Fin septembre, le rapport de la Cour des comptes française sur les Jeux de Paris 2024 a rendu transparent le fait que les pouvoirs publics devaient supporter des coûts d'organisation ponctuels d'environ 2,7 milliards d'euros pour les Jeux de 30 jours. Les dépenses de sécurité sont passées de 0,2 milliard d'euros à 1,7 milliard d'euros, ce qui en fait le poste le plus important. – Dans le même temps, le comité d'organisation des Jeux (COJOP) a célébré un excédent de 75 millions d'euros. Les frais de sécurité n'y ont pas été comptabilisés.
La candidature de Hambourg pour les Jeux de 2024 prévoyait des coûts de sécurité d’un peu plus de 0,46 milliard d’euros. Hambourg aurait donc dû supporter des coûts supplémentaires de 1,3 milliard d'euros. Sans la part fédérale, le sénateur Tschentscher avait prévu un déficit de 1,2 milliard d'euros dans le budget de Hambourg.

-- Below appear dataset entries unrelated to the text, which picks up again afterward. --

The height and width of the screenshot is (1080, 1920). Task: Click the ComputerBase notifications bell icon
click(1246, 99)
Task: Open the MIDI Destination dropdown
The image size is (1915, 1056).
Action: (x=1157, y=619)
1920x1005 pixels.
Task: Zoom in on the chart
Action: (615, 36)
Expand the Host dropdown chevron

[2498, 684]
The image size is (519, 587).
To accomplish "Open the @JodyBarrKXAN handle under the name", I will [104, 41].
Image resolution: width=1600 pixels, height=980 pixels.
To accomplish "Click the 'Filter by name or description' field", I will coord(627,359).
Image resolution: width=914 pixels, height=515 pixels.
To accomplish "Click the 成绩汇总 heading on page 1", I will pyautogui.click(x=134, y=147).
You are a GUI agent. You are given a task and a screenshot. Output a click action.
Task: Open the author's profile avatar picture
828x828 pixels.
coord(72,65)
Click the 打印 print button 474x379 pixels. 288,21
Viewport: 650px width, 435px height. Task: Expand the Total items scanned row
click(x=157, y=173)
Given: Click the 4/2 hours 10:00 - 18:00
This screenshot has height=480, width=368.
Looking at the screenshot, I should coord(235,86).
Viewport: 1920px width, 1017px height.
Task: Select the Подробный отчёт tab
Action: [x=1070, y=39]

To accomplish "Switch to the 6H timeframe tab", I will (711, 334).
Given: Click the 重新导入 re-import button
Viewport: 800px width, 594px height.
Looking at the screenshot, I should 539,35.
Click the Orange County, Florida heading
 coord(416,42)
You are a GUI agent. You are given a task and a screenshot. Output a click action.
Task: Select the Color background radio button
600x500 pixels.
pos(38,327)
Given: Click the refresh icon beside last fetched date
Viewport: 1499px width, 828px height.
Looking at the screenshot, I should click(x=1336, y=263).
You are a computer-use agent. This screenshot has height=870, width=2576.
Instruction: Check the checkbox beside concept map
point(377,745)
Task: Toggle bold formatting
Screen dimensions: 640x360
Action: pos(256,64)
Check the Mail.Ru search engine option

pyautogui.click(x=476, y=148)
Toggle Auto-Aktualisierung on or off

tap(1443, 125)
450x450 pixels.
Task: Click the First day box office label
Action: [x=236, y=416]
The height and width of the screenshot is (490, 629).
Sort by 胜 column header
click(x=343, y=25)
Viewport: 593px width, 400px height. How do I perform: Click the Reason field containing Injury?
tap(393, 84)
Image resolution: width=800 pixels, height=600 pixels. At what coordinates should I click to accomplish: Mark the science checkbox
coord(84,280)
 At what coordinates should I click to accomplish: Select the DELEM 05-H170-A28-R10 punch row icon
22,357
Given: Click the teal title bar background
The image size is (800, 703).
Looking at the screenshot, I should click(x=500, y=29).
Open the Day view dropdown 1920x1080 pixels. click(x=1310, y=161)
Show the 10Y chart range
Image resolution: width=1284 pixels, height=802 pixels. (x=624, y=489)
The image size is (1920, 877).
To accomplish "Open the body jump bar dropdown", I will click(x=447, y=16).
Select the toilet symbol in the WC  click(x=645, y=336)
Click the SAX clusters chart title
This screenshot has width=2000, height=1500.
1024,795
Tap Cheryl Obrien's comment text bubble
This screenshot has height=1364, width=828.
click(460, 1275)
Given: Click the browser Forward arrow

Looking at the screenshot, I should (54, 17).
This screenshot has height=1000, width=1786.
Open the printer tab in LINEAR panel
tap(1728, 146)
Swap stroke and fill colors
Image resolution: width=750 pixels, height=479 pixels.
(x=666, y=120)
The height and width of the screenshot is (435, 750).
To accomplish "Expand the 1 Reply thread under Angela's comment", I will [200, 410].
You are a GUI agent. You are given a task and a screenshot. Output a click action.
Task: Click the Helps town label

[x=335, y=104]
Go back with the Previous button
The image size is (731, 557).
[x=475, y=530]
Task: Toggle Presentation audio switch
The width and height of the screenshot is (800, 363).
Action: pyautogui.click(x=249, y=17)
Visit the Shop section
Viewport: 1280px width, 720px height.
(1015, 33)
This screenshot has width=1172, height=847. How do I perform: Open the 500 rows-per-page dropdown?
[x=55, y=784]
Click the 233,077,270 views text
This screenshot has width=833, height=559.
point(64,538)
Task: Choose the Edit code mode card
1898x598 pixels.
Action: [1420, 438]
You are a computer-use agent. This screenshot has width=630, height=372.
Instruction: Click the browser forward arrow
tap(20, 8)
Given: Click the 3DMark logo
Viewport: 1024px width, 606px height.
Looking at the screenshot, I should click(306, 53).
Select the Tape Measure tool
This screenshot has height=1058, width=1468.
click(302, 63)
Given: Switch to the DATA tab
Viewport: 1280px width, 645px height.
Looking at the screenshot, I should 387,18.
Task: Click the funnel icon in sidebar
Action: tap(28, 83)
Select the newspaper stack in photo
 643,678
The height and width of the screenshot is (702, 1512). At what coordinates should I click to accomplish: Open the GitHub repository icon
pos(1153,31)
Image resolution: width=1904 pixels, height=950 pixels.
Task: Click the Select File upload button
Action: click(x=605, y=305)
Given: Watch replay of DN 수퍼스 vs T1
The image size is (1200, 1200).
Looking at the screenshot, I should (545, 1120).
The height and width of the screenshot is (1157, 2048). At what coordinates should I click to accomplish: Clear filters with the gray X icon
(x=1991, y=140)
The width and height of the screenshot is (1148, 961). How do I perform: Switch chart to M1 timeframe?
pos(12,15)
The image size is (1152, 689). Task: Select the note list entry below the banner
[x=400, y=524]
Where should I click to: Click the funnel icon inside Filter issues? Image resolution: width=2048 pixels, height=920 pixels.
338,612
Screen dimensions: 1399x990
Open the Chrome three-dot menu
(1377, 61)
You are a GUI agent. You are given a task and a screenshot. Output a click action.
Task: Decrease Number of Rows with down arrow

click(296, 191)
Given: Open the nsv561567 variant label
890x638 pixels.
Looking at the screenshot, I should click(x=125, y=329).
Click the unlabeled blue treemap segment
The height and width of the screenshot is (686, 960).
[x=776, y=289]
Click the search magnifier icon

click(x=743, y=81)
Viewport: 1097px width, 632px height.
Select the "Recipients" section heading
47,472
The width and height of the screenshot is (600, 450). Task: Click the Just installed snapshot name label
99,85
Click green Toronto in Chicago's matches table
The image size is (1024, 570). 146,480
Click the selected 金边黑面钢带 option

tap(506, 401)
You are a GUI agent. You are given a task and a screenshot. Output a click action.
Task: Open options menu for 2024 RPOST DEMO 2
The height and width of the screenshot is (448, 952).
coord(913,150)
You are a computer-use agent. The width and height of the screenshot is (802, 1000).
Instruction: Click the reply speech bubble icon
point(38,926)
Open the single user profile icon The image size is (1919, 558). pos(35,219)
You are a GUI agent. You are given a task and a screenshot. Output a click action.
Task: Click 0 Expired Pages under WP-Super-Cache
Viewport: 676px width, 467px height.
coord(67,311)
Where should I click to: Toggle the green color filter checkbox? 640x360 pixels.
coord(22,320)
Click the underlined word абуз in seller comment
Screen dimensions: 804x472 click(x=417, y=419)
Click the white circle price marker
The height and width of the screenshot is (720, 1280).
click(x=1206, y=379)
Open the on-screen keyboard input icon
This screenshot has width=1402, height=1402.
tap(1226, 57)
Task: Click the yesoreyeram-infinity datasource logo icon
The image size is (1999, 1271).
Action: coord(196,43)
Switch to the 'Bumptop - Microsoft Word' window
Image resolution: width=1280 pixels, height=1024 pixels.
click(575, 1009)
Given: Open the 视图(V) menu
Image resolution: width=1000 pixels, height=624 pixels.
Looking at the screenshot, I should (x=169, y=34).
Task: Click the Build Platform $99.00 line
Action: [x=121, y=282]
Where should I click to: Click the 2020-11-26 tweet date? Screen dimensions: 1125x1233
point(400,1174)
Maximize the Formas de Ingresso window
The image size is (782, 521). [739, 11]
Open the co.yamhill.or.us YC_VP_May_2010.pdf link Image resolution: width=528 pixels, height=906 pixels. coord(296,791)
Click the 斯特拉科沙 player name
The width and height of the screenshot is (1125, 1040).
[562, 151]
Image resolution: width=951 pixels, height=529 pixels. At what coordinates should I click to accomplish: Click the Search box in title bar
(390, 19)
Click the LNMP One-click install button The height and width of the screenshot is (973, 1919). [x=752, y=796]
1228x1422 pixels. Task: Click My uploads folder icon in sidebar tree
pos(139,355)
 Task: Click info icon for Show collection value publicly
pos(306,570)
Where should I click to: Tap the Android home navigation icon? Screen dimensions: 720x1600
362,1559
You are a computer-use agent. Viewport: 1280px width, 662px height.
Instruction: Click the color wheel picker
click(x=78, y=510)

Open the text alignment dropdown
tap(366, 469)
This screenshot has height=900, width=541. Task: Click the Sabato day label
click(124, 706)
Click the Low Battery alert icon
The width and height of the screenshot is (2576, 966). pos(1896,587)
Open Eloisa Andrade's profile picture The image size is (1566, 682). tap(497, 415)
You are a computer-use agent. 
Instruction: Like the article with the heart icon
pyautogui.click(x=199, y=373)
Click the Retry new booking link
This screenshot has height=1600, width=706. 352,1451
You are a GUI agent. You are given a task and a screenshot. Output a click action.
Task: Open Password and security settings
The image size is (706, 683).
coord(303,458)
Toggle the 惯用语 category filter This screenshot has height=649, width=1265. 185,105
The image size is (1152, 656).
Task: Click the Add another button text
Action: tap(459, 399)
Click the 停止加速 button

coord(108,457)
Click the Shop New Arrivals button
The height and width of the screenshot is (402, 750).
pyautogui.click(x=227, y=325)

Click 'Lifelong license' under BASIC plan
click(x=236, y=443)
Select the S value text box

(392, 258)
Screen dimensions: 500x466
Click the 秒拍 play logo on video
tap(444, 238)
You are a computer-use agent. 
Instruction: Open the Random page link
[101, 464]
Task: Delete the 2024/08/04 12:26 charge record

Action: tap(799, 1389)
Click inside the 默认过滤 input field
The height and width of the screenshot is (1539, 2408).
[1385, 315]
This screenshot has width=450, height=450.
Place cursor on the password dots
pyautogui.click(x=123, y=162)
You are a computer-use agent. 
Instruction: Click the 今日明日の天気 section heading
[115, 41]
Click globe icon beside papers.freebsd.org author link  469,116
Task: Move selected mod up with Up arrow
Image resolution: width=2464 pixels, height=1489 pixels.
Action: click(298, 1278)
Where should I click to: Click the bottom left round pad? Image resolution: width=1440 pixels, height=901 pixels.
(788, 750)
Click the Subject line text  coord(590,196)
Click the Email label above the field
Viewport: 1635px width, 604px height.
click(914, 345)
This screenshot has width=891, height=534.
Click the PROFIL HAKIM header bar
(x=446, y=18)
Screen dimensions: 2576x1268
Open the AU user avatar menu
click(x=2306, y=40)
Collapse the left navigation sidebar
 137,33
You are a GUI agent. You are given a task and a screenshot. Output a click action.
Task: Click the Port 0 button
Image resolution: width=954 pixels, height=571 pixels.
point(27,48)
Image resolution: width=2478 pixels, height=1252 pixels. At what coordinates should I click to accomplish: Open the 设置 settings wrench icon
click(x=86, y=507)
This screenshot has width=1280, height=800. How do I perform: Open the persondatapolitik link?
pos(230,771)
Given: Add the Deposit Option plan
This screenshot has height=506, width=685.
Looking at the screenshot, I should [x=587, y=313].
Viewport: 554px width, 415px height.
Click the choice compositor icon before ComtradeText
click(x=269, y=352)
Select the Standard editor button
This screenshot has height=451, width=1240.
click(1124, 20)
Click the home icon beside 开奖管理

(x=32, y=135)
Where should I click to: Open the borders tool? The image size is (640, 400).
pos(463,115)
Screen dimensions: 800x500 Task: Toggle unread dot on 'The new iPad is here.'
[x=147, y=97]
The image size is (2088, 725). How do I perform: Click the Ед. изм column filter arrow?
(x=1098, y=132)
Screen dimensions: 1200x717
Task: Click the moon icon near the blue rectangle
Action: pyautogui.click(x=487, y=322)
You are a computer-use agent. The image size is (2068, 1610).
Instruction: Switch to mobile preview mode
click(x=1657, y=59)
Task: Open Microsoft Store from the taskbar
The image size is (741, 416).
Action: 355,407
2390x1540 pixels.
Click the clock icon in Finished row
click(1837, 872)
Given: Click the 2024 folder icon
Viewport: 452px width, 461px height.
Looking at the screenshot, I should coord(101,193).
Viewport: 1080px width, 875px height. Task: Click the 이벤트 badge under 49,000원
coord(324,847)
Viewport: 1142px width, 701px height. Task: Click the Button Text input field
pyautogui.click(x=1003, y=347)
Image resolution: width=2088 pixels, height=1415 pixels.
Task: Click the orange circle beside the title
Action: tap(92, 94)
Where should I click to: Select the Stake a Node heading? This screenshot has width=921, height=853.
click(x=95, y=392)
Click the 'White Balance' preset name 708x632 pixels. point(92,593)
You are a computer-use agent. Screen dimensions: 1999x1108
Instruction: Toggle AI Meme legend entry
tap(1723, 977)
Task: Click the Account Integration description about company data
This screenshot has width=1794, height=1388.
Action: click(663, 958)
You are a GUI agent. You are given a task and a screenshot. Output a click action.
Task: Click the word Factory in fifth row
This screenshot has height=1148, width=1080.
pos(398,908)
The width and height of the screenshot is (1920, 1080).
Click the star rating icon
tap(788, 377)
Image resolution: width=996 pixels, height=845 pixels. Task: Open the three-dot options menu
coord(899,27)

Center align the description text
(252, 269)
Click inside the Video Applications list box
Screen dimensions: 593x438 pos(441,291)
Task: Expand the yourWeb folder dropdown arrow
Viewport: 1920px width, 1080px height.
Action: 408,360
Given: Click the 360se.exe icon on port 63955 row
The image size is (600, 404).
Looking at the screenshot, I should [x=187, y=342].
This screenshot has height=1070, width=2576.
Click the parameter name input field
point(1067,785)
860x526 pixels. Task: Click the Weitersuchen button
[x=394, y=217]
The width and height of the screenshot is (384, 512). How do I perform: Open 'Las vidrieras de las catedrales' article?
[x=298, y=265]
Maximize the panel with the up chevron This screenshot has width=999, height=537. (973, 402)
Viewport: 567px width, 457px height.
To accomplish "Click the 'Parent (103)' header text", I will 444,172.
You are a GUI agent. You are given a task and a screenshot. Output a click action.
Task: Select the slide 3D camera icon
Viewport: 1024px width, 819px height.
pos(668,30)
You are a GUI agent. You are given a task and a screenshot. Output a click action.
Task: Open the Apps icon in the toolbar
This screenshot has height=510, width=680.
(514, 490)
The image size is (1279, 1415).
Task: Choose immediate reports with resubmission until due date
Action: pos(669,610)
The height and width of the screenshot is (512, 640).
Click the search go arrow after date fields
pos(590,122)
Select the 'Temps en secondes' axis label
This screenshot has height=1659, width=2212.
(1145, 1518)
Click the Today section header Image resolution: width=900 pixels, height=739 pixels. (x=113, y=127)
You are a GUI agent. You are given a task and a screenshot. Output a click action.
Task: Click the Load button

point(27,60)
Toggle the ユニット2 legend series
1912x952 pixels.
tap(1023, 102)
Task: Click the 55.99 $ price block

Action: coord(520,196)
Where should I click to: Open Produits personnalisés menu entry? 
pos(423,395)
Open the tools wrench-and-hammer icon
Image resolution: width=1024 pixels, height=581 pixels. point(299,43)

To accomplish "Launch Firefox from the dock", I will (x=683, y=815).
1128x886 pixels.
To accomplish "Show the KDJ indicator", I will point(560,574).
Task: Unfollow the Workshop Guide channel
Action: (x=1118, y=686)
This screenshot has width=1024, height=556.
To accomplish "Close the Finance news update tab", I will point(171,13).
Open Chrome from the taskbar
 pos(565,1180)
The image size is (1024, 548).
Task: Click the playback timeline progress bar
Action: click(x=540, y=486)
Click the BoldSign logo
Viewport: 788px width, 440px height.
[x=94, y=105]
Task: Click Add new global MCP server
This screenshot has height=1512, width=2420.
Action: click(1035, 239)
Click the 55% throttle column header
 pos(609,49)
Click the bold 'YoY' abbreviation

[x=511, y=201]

Cela aurait été 2,5 milliards et 1,3 milliard d'euros de plus que prévu.
Eckart Maudrich, porte-parole de NOlympia, a déclaré:
«Onze ans après le référendum sur la citoyenneté olympique, c'est clair: La décision a sauvé les hamburgers d'un désastre financier. À lui seul, le coût de la sécurité aux Jeux d'été de Paris 2024 était plusieurs fois supérieur à ce qui était prévu dans la candidature de Hambourg. Aujourd’hui, plus de croix «oui» auraient grevé chaque électeur d’environ 1 000 euros supplémentaires. Et même les explosions de coûts lors de la construction ne sont pas prises en compte. Un exemple de la façon dont Hambourg échoue dans les grands projets est l'Elbtower. Les hamburgers appellent ironiquement le bâtiment Olaf court et c'est un symbole de la gigantomanie, des faux amis et des sites contaminés qui en résultent. Le coût de la sécurité à Paris correspond à sept Elbtowers inachevés. L'Olympia est trop grande pour Hambourg et trop peu importante économiquement pour la Confédération. Les Jeux olympiques ne résolvent pas les problèmes, ils en créent de nouveaux.»